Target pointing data
-- BEGIN --

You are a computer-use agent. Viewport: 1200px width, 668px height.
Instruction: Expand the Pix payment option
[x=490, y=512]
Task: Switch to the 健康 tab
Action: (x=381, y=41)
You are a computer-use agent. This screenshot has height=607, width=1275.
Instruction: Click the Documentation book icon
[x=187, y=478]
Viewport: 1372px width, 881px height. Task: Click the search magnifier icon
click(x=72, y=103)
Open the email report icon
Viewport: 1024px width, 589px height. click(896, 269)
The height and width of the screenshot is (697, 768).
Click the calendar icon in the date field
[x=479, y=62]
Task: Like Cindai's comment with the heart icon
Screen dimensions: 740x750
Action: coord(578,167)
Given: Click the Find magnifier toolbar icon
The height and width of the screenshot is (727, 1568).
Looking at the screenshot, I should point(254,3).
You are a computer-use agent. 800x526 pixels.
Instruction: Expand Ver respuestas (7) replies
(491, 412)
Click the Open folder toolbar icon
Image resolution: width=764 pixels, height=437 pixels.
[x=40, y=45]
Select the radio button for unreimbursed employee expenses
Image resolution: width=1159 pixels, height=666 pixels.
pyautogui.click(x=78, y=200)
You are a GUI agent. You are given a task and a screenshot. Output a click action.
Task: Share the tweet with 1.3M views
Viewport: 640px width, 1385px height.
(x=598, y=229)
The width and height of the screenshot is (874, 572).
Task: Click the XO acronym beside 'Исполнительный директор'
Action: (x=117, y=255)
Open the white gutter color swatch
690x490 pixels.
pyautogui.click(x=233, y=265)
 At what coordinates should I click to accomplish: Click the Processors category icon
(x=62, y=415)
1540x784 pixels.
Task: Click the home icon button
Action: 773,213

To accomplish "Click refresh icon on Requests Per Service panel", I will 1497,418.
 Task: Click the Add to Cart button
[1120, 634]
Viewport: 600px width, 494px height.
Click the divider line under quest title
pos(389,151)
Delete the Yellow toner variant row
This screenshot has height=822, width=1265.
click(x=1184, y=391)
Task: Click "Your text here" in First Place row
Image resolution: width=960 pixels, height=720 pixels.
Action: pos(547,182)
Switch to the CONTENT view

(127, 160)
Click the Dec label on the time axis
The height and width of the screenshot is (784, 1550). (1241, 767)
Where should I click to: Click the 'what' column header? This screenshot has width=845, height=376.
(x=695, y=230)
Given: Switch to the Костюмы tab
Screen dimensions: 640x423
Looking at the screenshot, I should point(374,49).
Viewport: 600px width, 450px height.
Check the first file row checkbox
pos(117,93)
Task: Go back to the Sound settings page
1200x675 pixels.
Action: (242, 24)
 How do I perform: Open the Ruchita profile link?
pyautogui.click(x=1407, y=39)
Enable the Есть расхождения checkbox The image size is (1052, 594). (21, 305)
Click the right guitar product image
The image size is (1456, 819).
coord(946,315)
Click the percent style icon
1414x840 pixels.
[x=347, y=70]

-- END --

### Task statement
Return every line of the listing above without any changes.

### Reply to the task
You are a computer-use agent. Viewport: 1200px width, 668px height.
Instruction: Expand the Pix payment option
[x=490, y=512]
Task: Switch to the 健康 tab
Action: (x=381, y=41)
You are a computer-use agent. This screenshot has height=607, width=1275.
Instruction: Click the Documentation book icon
[x=187, y=478]
Viewport: 1372px width, 881px height. Task: Click the search magnifier icon
click(x=72, y=103)
Open the email report icon
Viewport: 1024px width, 589px height. click(896, 269)
The height and width of the screenshot is (697, 768).
Click the calendar icon in the date field
[x=479, y=62]
Task: Like Cindai's comment with the heart icon
Screen dimensions: 740x750
Action: coord(578,167)
Given: Click the Find magnifier toolbar icon
The height and width of the screenshot is (727, 1568).
Looking at the screenshot, I should point(254,3).
You are a computer-use agent. 800x526 pixels.
Instruction: Expand Ver respuestas (7) replies
(491, 412)
Click the Open folder toolbar icon
Image resolution: width=764 pixels, height=437 pixels.
[x=40, y=45]
Select the radio button for unreimbursed employee expenses
Image resolution: width=1159 pixels, height=666 pixels.
pyautogui.click(x=78, y=200)
You are a GUI agent. You are given a task and a screenshot. Output a click action.
Task: Share the tweet with 1.3M views
Viewport: 640px width, 1385px height.
(x=598, y=229)
The width and height of the screenshot is (874, 572).
Task: Click the XO acronym beside 'Исполнительный директор'
Action: (x=117, y=255)
Open the white gutter color swatch
690x490 pixels.
pyautogui.click(x=233, y=265)
 At what coordinates should I click to accomplish: Click the Processors category icon
(x=62, y=415)
1540x784 pixels.
Task: Click the home icon button
Action: 773,213

To accomplish "Click refresh icon on Requests Per Service panel", I will 1497,418.
 Task: Click the Add to Cart button
[1120, 634]
Viewport: 600px width, 494px height.
Click the divider line under quest title
pos(389,151)
Delete the Yellow toner variant row
This screenshot has height=822, width=1265.
click(x=1184, y=391)
Task: Click "Your text here" in First Place row
Image resolution: width=960 pixels, height=720 pixels.
Action: pos(547,182)
Switch to the CONTENT view

(127, 160)
Click the Dec label on the time axis
The height and width of the screenshot is (784, 1550). (1241, 767)
Where should I click to: Click the 'what' column header? This screenshot has width=845, height=376.
(x=695, y=230)
Given: Switch to the Костюмы tab
Screen dimensions: 640x423
Looking at the screenshot, I should point(374,49).
Viewport: 600px width, 450px height.
Check the first file row checkbox
pos(117,93)
Task: Go back to the Sound settings page
1200x675 pixels.
Action: (242, 24)
 How do I perform: Open the Ruchita profile link?
pyautogui.click(x=1407, y=39)
Enable the Есть расхождения checkbox The image size is (1052, 594). (21, 305)
Click the right guitar product image
The image size is (1456, 819).
coord(946,315)
Click the percent style icon
1414x840 pixels.
[x=347, y=70]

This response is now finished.